→ TO BE DONE:
Rewrite every item below, replacing "GUI agent" with "screen agent" and leaving everything else unchanged.

→ TASK DATA:

• • • • •

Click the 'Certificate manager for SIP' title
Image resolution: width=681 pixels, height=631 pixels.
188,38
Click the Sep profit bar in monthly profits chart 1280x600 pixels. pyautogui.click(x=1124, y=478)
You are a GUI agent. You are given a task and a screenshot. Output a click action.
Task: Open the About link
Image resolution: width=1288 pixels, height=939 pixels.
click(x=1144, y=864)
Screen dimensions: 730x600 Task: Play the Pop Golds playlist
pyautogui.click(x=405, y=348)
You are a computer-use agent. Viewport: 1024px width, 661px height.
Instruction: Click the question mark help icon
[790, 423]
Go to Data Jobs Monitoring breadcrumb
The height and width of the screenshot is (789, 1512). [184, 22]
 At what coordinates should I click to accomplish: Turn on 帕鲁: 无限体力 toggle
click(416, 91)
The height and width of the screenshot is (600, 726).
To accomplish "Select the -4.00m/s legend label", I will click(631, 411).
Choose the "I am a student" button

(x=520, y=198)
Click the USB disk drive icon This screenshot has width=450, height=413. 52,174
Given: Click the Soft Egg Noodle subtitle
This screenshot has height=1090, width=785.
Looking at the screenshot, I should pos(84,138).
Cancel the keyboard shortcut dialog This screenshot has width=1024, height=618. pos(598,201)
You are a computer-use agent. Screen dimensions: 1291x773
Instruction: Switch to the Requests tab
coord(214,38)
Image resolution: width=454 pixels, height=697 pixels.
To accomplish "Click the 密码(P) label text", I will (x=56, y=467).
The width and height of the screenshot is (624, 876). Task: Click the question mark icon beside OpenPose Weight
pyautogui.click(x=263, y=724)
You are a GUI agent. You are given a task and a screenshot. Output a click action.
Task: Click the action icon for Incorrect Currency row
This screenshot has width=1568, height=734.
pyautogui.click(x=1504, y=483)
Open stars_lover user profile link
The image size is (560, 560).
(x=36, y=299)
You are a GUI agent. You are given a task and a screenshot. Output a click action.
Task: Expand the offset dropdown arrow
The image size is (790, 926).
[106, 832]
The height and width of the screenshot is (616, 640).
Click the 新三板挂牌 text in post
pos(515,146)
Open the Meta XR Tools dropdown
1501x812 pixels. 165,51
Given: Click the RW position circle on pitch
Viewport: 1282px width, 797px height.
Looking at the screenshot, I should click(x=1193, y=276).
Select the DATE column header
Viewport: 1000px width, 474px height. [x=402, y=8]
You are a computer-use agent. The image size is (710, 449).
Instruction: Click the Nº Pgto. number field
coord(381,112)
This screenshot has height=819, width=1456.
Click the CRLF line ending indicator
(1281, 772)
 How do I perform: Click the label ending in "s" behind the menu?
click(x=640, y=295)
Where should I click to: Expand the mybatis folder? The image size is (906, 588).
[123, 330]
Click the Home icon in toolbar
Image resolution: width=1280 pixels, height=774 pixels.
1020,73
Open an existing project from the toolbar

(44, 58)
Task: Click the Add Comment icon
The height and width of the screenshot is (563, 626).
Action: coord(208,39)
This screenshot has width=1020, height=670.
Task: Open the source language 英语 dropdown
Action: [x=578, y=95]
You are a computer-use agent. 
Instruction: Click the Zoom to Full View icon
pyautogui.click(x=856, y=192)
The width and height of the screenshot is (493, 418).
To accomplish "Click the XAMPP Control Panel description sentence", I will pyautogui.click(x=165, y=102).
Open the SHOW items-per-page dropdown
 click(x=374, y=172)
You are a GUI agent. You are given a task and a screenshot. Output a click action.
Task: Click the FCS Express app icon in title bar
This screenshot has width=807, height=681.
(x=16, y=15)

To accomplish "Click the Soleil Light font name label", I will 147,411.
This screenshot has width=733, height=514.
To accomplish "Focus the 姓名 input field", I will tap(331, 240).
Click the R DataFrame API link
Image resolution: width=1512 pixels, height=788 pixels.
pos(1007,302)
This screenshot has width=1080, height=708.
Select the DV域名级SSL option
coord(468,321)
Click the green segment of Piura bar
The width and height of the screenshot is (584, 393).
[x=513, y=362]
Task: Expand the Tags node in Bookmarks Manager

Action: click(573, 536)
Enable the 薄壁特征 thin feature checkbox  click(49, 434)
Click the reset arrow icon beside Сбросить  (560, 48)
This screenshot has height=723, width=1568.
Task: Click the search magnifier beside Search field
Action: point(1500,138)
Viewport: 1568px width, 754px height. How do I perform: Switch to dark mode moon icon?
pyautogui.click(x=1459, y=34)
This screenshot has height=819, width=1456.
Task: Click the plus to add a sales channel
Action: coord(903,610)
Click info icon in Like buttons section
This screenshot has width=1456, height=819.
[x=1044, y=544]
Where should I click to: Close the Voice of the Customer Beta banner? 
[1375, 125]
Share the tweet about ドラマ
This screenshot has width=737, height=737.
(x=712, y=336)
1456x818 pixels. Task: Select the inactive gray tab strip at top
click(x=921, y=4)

• • • • •

→ ANSWER FOR THIS EXERCISE:
Click the 'Certificate manager for SIP' title
Image resolution: width=681 pixels, height=631 pixels.
188,38
Click the Sep profit bar in monthly profits chart 1280x600 pixels. pyautogui.click(x=1124, y=478)
You are a screen agent. You are given a task and a screenshot. Output a click action.
Task: Open the About link
Image resolution: width=1288 pixels, height=939 pixels.
click(x=1144, y=864)
Screen dimensions: 730x600 Task: Play the Pop Golds playlist
pyautogui.click(x=405, y=348)
You are a computer-use agent. Viewport: 1024px width, 661px height.
Instruction: Click the question mark help icon
[790, 423]
Go to Data Jobs Monitoring breadcrumb
The height and width of the screenshot is (789, 1512). [184, 22]
 At what coordinates should I click to accomplish: Turn on 帕鲁: 无限体力 toggle
click(416, 91)
The height and width of the screenshot is (600, 726).
To accomplish "Select the -4.00m/s legend label", I will click(631, 411).
Choose the "I am a student" button

(x=520, y=198)
Click the USB disk drive icon This screenshot has width=450, height=413. 52,174
Given: Click the Soft Egg Noodle subtitle
This screenshot has height=1090, width=785.
Looking at the screenshot, I should pos(84,138).
Cancel the keyboard shortcut dialog This screenshot has width=1024, height=618. pos(598,201)
You are a computer-use agent. Screen dimensions: 1291x773
Instruction: Switch to the Requests tab
coord(214,38)
Image resolution: width=454 pixels, height=697 pixels.
To accomplish "Click the 密码(P) label text", I will (x=56, y=467).
The width and height of the screenshot is (624, 876). Task: Click the question mark icon beside OpenPose Weight
pyautogui.click(x=263, y=724)
You are a screen agent. You are given a task and a screenshot. Output a click action.
Task: Click the action icon for Incorrect Currency row
This screenshot has width=1568, height=734.
pyautogui.click(x=1504, y=483)
Open stars_lover user profile link
The image size is (560, 560).
(x=36, y=299)
You are a screen agent. You are given a task and a screenshot. Output a click action.
Task: Expand the offset dropdown arrow
The image size is (790, 926).
[106, 832]
The height and width of the screenshot is (616, 640).
Click the 新三板挂牌 text in post
pos(515,146)
Open the Meta XR Tools dropdown
1501x812 pixels. 165,51
Given: Click the RW position circle on pitch
Viewport: 1282px width, 797px height.
Looking at the screenshot, I should click(x=1193, y=276).
Select the DATE column header
Viewport: 1000px width, 474px height. [x=402, y=8]
You are a computer-use agent. The image size is (710, 449).
Instruction: Click the Nº Pgto. number field
coord(381,112)
This screenshot has height=819, width=1456.
Click the CRLF line ending indicator
(1281, 772)
 How do I perform: Click the label ending in "s" behind the menu?
click(x=640, y=295)
Where should I click to: Expand the mybatis folder? The image size is (906, 588).
[123, 330]
Click the Home icon in toolbar
Image resolution: width=1280 pixels, height=774 pixels.
1020,73
Open an existing project from the toolbar

(44, 58)
Task: Click the Add Comment icon
The height and width of the screenshot is (563, 626).
Action: coord(208,39)
This screenshot has width=1020, height=670.
Task: Open the source language 英语 dropdown
Action: [x=578, y=95]
You are a computer-use agent. 
Instruction: Click the Zoom to Full View icon
pyautogui.click(x=856, y=192)
The width and height of the screenshot is (493, 418).
To accomplish "Click the XAMPP Control Panel description sentence", I will pyautogui.click(x=165, y=102).
Open the SHOW items-per-page dropdown
 click(x=374, y=172)
You are a screen agent. You are given a task and a screenshot. Output a click action.
Task: Click the FCS Express app icon in title bar
This screenshot has width=807, height=681.
(x=16, y=15)

To accomplish "Click the Soleil Light font name label", I will 147,411.
This screenshot has width=733, height=514.
To accomplish "Focus the 姓名 input field", I will tap(331, 240).
Click the R DataFrame API link
Image resolution: width=1512 pixels, height=788 pixels.
pos(1007,302)
This screenshot has width=1080, height=708.
Select the DV域名级SSL option
coord(468,321)
Click the green segment of Piura bar
The width and height of the screenshot is (584, 393).
[x=513, y=362]
Task: Expand the Tags node in Bookmarks Manager

Action: click(573, 536)
Enable the 薄壁特征 thin feature checkbox  click(49, 434)
Click the reset arrow icon beside Сбросить  (560, 48)
This screenshot has height=723, width=1568.
Task: Click the search magnifier beside Search field
Action: point(1500,138)
Viewport: 1568px width, 754px height. How do I perform: Switch to dark mode moon icon?
pyautogui.click(x=1459, y=34)
This screenshot has height=819, width=1456.
Task: Click the plus to add a sales channel
Action: coord(903,610)
Click info icon in Like buttons section
This screenshot has width=1456, height=819.
[x=1044, y=544]
Where should I click to: Close the Voice of the Customer Beta banner? 
[1375, 125]
Share the tweet about ドラマ
This screenshot has width=737, height=737.
(x=712, y=336)
1456x818 pixels. Task: Select the inactive gray tab strip at top
click(x=921, y=4)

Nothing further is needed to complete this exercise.